**** RECORDS TO PROCESS

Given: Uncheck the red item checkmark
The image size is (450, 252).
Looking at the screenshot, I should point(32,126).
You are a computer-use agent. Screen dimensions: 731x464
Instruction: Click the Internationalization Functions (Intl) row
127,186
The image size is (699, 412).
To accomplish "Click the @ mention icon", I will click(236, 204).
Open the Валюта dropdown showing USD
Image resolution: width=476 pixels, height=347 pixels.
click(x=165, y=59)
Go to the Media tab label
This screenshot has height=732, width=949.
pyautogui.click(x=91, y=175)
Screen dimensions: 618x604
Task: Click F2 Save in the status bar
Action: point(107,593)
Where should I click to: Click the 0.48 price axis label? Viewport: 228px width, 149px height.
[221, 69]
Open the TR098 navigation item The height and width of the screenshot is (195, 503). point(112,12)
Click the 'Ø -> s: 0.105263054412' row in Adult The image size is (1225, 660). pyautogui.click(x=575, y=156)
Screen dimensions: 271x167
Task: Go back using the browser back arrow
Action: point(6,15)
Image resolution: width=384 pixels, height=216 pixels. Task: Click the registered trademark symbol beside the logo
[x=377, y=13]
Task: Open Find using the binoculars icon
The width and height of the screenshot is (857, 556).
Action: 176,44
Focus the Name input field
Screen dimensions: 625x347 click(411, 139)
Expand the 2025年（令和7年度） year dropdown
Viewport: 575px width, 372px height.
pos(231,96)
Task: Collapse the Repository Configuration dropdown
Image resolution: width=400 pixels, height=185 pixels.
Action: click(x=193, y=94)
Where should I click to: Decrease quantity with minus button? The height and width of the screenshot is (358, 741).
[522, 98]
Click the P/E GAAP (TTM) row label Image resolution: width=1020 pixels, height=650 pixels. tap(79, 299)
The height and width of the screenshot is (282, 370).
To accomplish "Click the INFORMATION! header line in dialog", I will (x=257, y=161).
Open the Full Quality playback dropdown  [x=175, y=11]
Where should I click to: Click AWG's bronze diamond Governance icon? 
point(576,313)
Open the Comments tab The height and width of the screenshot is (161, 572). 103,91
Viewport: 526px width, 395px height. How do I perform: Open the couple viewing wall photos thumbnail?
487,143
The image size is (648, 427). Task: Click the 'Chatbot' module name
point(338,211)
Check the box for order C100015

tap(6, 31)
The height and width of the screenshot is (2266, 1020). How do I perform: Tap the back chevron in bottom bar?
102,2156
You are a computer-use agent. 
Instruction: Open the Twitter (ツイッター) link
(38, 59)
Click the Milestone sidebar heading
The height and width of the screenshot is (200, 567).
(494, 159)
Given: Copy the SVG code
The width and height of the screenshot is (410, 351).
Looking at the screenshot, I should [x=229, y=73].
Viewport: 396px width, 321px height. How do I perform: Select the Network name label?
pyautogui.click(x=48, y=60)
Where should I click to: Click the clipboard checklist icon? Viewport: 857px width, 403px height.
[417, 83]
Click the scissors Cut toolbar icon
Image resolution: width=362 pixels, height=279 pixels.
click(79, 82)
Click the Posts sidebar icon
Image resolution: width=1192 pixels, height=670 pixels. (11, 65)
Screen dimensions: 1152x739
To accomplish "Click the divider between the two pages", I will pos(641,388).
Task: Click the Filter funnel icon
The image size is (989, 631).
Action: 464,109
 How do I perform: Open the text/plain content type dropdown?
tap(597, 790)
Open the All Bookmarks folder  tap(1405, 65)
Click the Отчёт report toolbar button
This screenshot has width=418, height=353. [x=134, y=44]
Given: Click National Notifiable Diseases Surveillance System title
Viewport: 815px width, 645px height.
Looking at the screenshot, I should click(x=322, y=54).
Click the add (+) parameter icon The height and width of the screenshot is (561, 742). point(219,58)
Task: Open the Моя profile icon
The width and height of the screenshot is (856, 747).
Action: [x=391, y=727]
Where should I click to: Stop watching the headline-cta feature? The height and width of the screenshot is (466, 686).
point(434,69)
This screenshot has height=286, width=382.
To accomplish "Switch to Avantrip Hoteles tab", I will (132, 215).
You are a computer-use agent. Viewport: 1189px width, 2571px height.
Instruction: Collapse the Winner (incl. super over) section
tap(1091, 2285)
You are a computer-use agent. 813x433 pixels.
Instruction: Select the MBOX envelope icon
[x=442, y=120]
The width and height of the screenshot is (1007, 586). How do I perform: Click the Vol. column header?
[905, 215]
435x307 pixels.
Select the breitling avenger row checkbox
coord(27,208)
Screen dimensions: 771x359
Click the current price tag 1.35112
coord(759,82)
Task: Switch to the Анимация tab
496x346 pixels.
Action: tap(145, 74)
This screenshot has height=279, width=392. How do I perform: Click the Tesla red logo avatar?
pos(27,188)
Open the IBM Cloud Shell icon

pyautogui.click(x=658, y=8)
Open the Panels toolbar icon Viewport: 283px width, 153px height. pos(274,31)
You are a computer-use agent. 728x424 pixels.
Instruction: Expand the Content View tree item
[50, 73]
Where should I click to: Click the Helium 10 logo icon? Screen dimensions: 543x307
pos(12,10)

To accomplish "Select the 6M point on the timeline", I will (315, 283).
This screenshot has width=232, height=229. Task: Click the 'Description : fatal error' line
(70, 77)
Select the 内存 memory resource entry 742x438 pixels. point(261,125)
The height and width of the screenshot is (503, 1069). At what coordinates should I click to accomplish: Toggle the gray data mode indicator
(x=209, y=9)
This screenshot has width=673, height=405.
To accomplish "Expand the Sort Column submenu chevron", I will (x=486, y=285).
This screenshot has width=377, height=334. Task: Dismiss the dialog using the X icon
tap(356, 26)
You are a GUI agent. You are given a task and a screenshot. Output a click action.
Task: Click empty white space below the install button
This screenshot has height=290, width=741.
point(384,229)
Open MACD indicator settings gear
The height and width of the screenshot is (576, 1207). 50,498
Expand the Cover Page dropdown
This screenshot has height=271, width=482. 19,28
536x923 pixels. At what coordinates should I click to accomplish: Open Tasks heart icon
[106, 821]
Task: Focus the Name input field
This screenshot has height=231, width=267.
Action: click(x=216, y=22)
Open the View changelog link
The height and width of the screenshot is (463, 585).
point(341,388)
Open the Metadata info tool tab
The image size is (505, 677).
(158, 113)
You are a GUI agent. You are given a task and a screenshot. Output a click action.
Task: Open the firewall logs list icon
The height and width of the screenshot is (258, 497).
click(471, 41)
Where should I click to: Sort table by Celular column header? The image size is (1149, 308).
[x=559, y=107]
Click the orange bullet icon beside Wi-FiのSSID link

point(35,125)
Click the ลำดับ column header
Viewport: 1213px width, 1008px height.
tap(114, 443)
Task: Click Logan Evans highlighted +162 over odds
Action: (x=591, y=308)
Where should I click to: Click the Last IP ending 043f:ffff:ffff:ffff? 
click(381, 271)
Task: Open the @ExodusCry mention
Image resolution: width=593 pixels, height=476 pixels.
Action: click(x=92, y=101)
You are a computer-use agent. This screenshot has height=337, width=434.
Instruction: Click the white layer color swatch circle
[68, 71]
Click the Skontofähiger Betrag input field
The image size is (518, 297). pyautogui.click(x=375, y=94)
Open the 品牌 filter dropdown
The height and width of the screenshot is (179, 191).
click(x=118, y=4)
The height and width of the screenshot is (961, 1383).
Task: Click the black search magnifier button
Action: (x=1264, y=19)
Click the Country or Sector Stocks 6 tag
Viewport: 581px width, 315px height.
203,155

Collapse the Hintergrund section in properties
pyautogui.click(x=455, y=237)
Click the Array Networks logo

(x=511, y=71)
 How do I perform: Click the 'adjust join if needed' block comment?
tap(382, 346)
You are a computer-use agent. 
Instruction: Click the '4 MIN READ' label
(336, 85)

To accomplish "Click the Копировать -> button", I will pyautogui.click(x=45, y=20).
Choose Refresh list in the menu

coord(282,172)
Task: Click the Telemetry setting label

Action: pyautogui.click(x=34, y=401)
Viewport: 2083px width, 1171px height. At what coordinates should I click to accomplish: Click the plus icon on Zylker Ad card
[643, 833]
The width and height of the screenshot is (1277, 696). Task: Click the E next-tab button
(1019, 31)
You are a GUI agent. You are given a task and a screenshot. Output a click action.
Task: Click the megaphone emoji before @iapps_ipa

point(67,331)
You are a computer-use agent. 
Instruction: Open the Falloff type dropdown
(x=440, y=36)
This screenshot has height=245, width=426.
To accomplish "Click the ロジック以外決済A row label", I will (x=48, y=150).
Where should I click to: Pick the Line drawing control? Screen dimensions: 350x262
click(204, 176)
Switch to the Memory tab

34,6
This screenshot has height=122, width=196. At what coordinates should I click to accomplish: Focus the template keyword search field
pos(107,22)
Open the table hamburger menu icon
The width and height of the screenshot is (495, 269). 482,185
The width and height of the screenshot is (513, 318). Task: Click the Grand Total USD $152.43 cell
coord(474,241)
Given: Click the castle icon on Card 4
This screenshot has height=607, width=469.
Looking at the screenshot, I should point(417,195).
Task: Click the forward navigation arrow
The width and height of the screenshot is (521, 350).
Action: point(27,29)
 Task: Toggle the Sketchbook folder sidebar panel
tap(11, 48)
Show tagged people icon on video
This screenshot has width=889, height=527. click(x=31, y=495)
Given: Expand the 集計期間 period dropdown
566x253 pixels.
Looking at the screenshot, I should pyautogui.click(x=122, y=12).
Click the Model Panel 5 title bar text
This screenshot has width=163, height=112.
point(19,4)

********

▶ [ASSIGNED TASK]:
Using the listing above, find how many lines include "navigation"; reply with the number and no other words.

▶ [TASK RESPONSE]:
2